In whatever time we have left though we do have the opportunity to create more memories for these people – memories that include us in some way. Things that, once we are gone, they can reflect on and remember the “good times”. Things that will reduce the sense of loss – clearly memories do not fill the gap entirely, but what could be better when you lose a loved one than a whole raft of new memories, fresh in your mind.
Putting myself on the other side of the fence for a moment, the memories must be treated in a positive way. It would be easy to let a feeling of regret grow – we have all these memories – but there could have been so many more. That way lies unhappiness. It is, partly, like the “glass half full” conundrum – we can either rejoice in what memories we have, or despair in the fact that we can no longer add to them. The former way sort of pays tribute to the memories – the latter will inevitably result in them fading much more quickly.
Is this a “red thread” from beyond the grave? In some ways I guess that is exactly what I am describing. Those to whom we are most closely tethered will sense only a slight loosening of the bond when there is a good store of memories to keep it quite strong.
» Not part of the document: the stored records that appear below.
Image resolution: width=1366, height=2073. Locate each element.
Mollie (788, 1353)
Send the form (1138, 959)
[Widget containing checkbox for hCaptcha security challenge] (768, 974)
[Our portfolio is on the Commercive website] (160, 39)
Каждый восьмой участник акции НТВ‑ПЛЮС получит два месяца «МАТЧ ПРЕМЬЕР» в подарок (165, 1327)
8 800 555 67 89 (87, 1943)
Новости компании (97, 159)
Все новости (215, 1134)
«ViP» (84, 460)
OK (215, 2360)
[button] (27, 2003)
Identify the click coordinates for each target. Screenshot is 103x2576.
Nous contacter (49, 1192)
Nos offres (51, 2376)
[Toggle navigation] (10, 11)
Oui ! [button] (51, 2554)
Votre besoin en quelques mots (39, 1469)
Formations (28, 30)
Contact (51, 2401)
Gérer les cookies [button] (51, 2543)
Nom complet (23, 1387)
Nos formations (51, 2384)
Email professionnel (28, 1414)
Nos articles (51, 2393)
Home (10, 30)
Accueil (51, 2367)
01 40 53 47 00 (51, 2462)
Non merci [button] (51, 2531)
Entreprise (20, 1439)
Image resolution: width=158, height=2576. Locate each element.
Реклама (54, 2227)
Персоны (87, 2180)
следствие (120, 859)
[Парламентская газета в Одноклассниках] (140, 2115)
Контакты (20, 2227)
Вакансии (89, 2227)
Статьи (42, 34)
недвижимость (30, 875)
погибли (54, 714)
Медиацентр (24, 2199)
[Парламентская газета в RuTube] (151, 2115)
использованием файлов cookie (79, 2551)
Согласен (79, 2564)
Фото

So, that is what we leave – for some this will be supplemented with things that are, I guess, more practical – famous authors leave books; composers leave wonderful music; the rich leave their inheritance. All of these will actually regenerate memories – each time a Beethoven symphony is played there are people who are drawn into his world and can imagine a little of what it was like to be Beethoven.
Not all of us will have this benefit though, most must be content with ‘just’ the memories – so it is important to make sure that they are maximised – and worth leaving…
Perhaps one day I will write about the other side of the coin – what happens to our own memories when we die – that is a much harder question to address.